By the time of a French report in 1899, the mining company was using horse-drawn rail wagons to move coal from Mancılık 30 km south to factories and smelters at Balya. This railway used the Decauville company's system of portable narrow-gauge tracks. The report also described plans for a rail line to transport the lead ore to the coast for export.

By 1902, the line continued from the Balya mines to the village of Osmanlar, 22 km southwest, from where the ore was transported a further 66 km to the coast at Akçay.

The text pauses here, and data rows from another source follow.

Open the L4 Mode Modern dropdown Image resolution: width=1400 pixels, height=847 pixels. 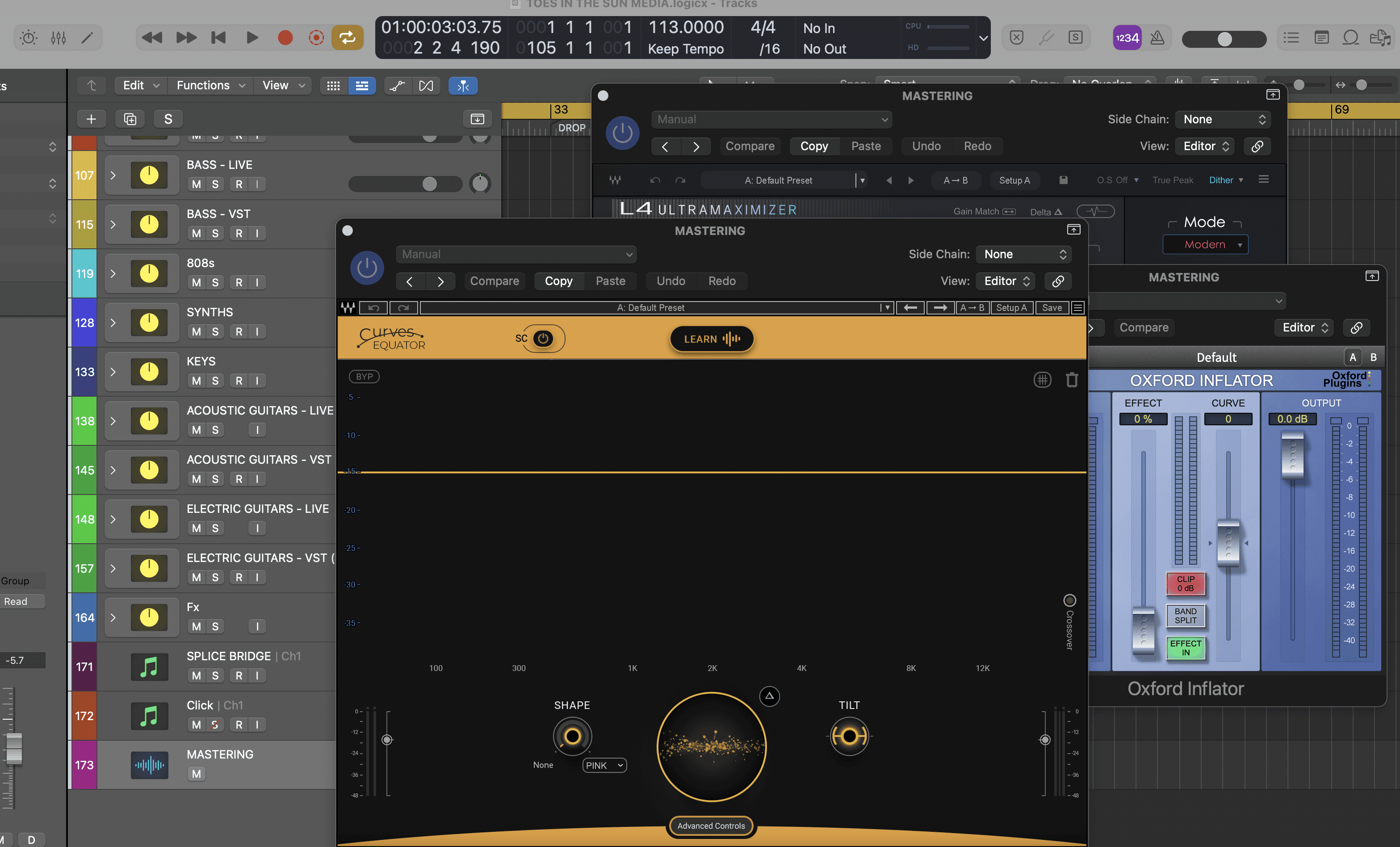[x=1205, y=244]
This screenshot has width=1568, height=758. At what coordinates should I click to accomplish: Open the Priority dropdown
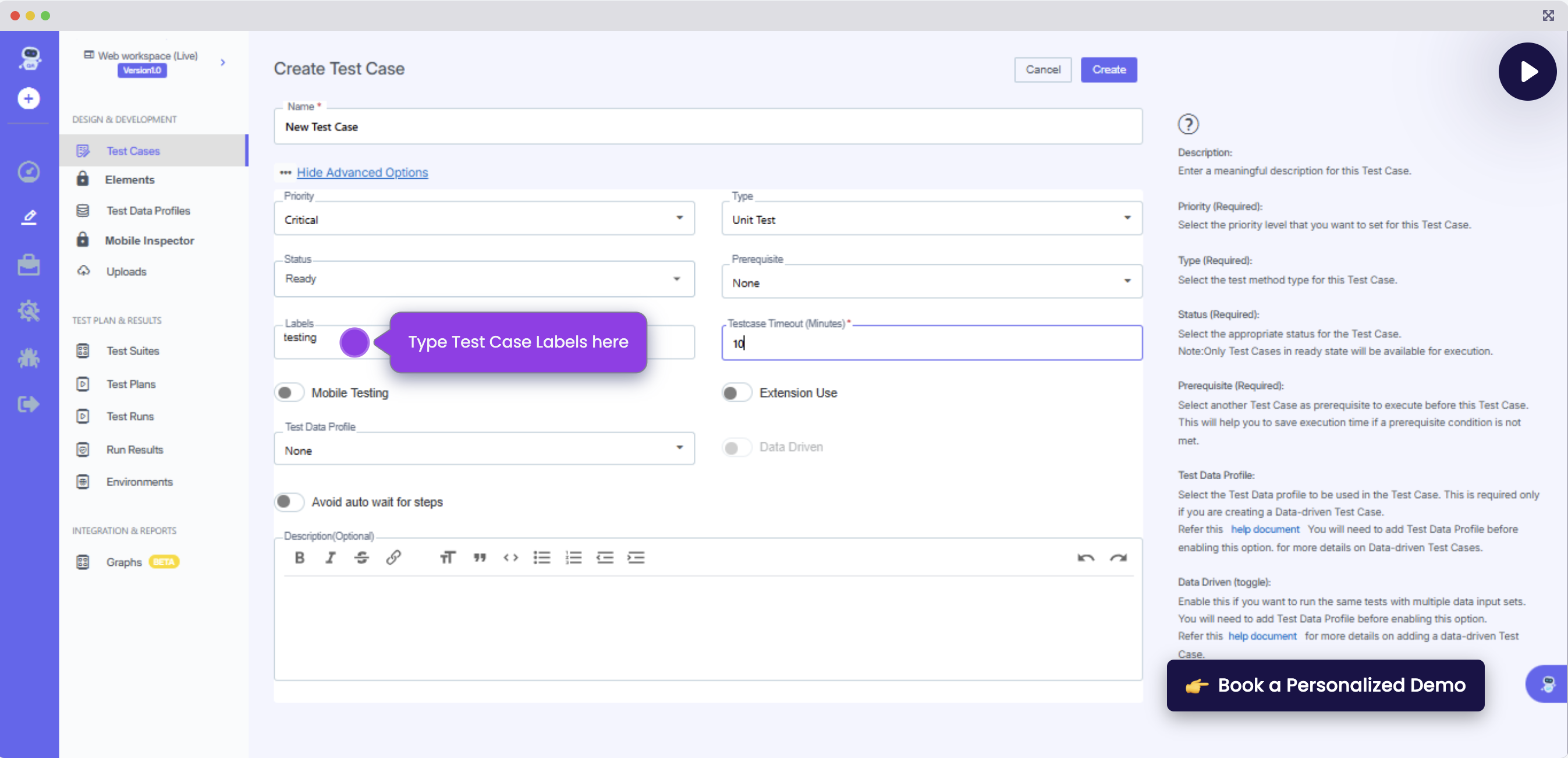[x=484, y=219]
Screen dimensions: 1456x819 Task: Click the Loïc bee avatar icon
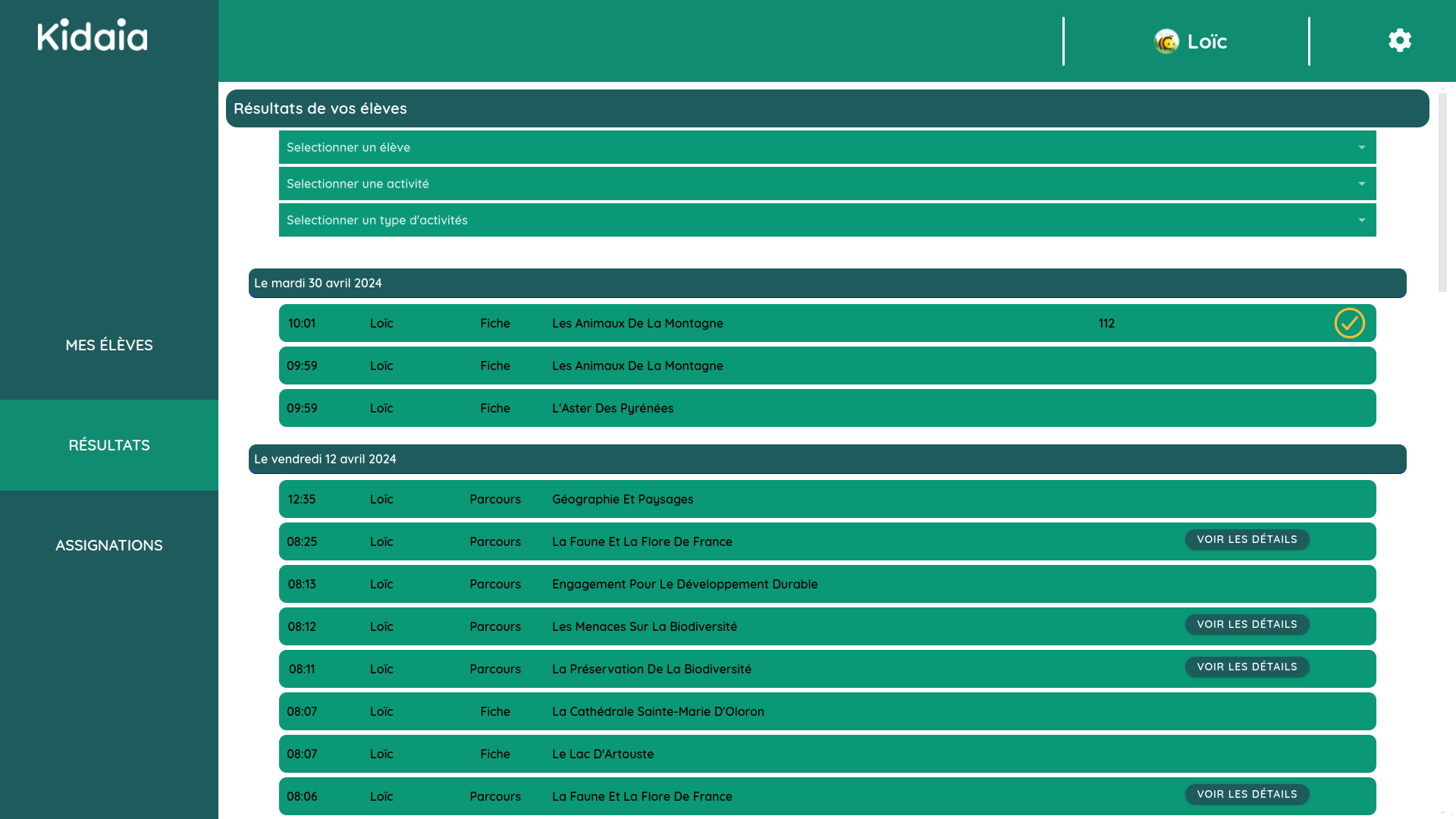1166,41
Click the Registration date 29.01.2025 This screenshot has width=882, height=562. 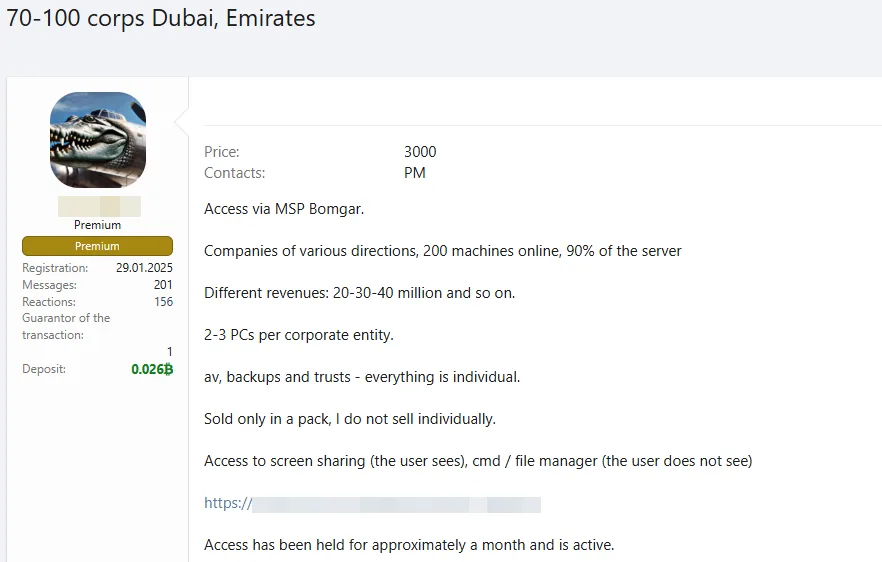tap(145, 268)
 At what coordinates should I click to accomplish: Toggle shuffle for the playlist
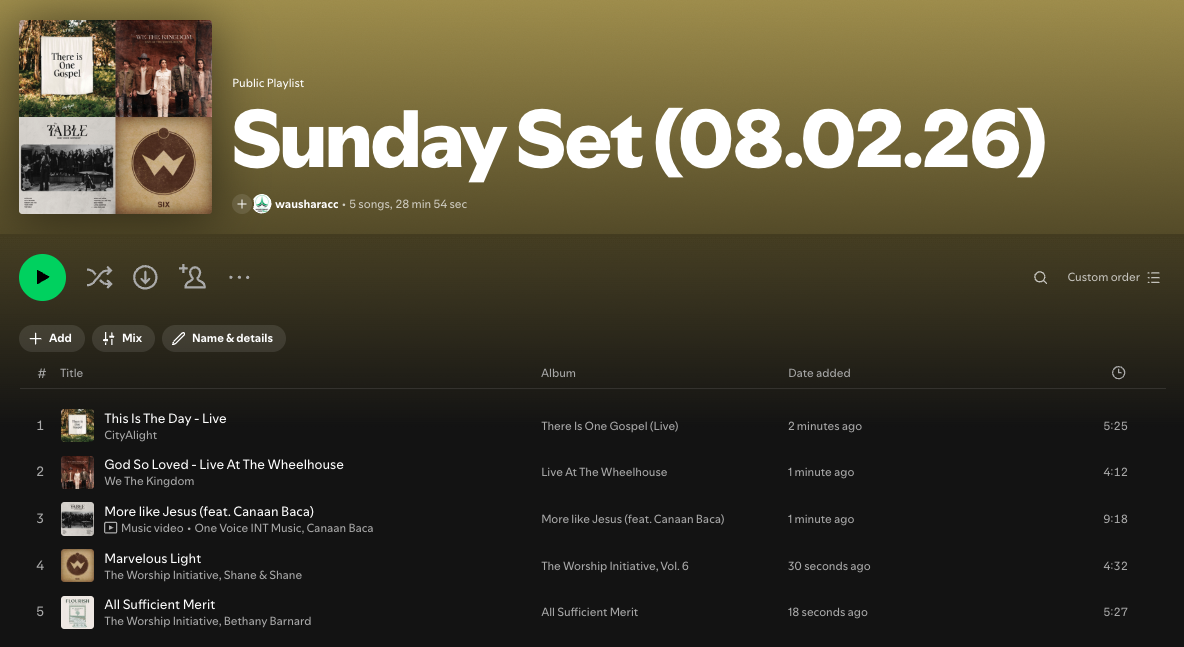pyautogui.click(x=99, y=277)
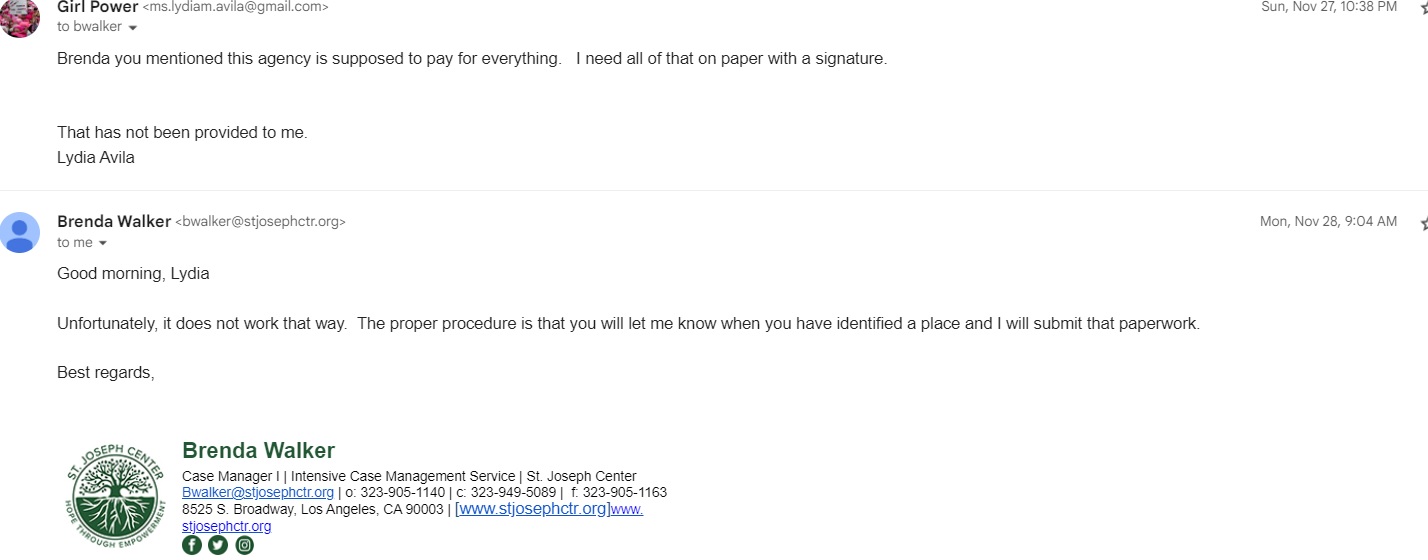Viewport: 1428px width, 560px height.
Task: Star the Sun, Nov 27 message
Action: click(1424, 7)
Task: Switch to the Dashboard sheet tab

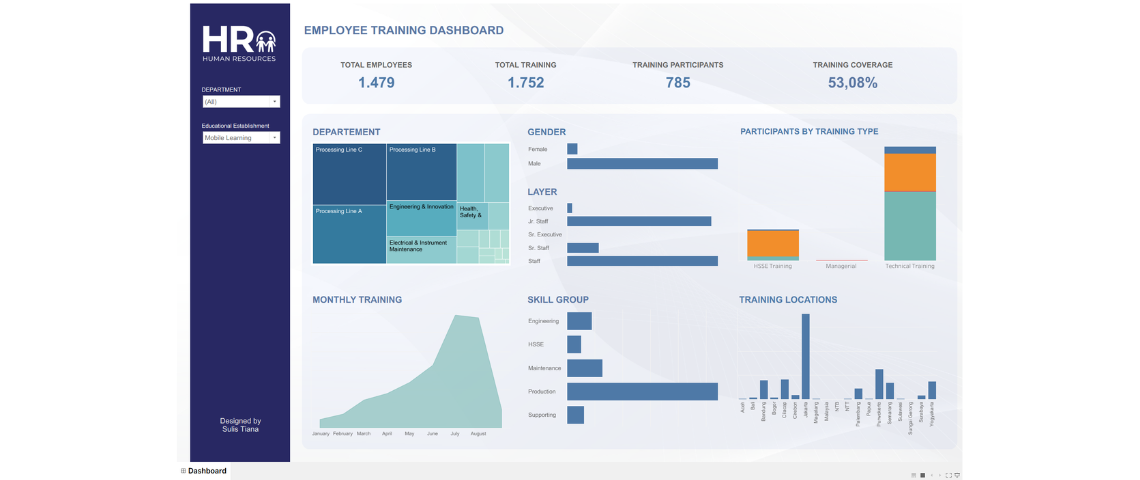Action: 204,471
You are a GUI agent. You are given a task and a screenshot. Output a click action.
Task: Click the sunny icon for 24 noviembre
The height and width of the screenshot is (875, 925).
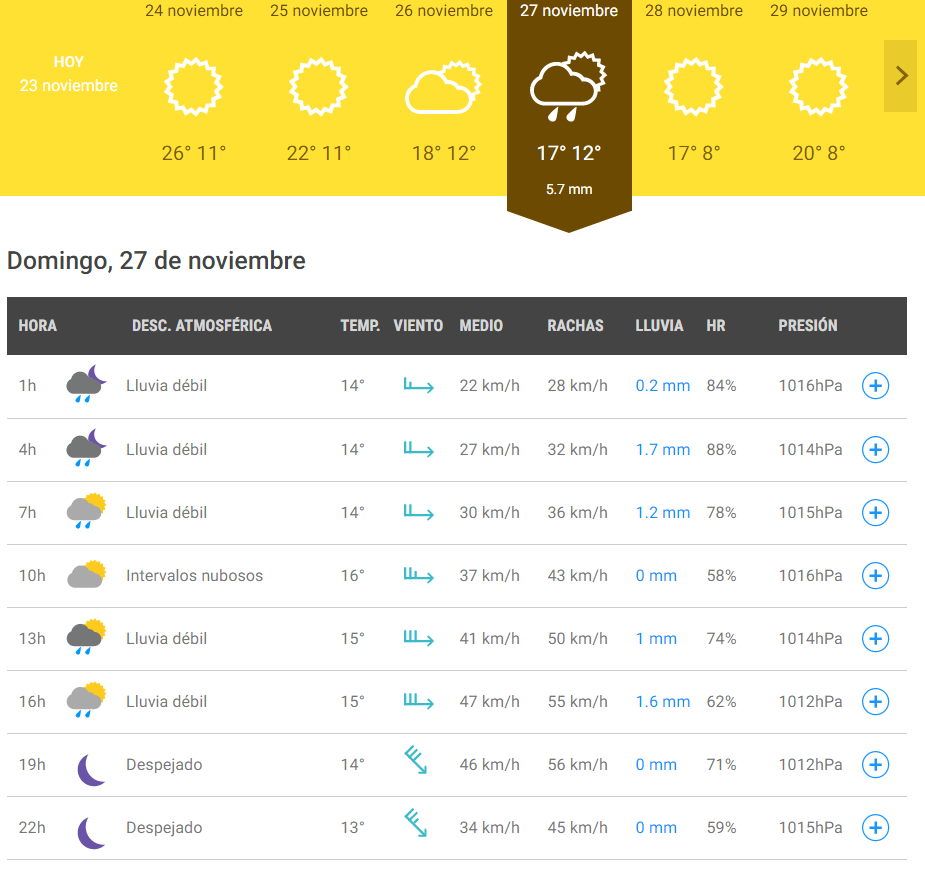194,87
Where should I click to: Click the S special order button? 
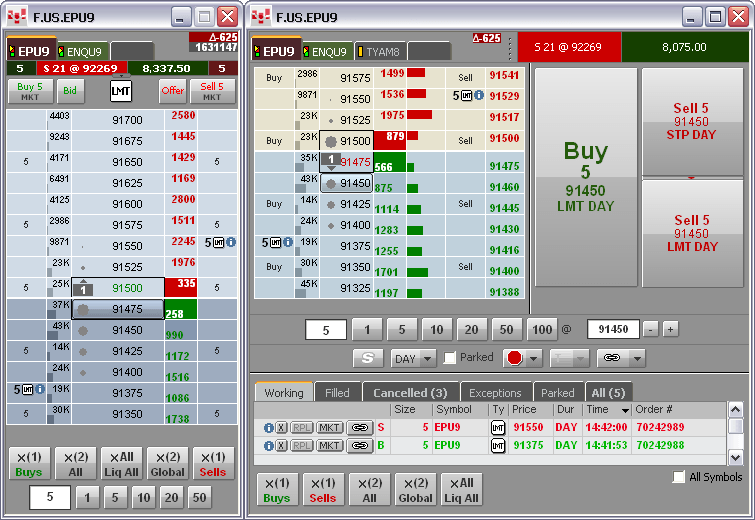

In November 1906, the company succeeded in getting the Ottoman sultan's approval to extend the Decauville tracks from Osmanlar more than 40 km west to Palamutluk (known as Valanidia in Greek). The new terminus lay on the plain east of Edremit, from where there was a good flat road covering the remaining 23 km to the coast at Akçay. Work to lay out the route started in January 1907, but had to be postponed until spring due to a particularly harsh winter. The company projected that the extended line would open in the autumn of 1907, but in the event it was actually not completed until December 1907.

Once the extension was completed, the full narrow-gauge line ran 97.5 km from the Mancılık coal mines via Balya and Osmanlar as far as Palamutluk.

==Accidents==
Injuries and fatalities associated with the mine railway were recorded regularly in government statistics. In September 1939, the national newspaper Ulus reported that a Decauville train had collided with a wild buffalo between Balıkesir and İzmir (presumably on the Balya–Palamutluk line). The driver, Abdullah, had been unable to brake in time and as a result of the collision fell under the train, losing both his feet.

==Production==
The lead deposits at Balya and the lignite from Mancılık produced a steady income for the operating company. In 1903, the mines at Balya yielded 7,600 tons of pig lead and 63 ozt of silver from 63,000 tons of ore. Production increased over the subsequent years with and average of 12,900 tons of argentiferous lead produced annually at Balya during 1910–13. The mine also produced 5,800 tons of blende, with a 41% zinc composition. The company's lignite production averaged 29,000 tons from 1908 to 1912. During these years, the company returned a 23% annual dividend to its investors.

==Closure==
The Palamutluk–Balya tramway appears to have closed by 1945. During a debate in the Turkish Parliament on 28 December 1945 discussing the fate of the Ilıca–Palamutluk line, Balıkesir Representative Hayrettin Karan and Transport Minister Ali Fuat Cebesoy noted that formerly a tramway line had run from Ilıca to Balya and stated that only the Ilıca–Edremit–Palamutluk line remained in place.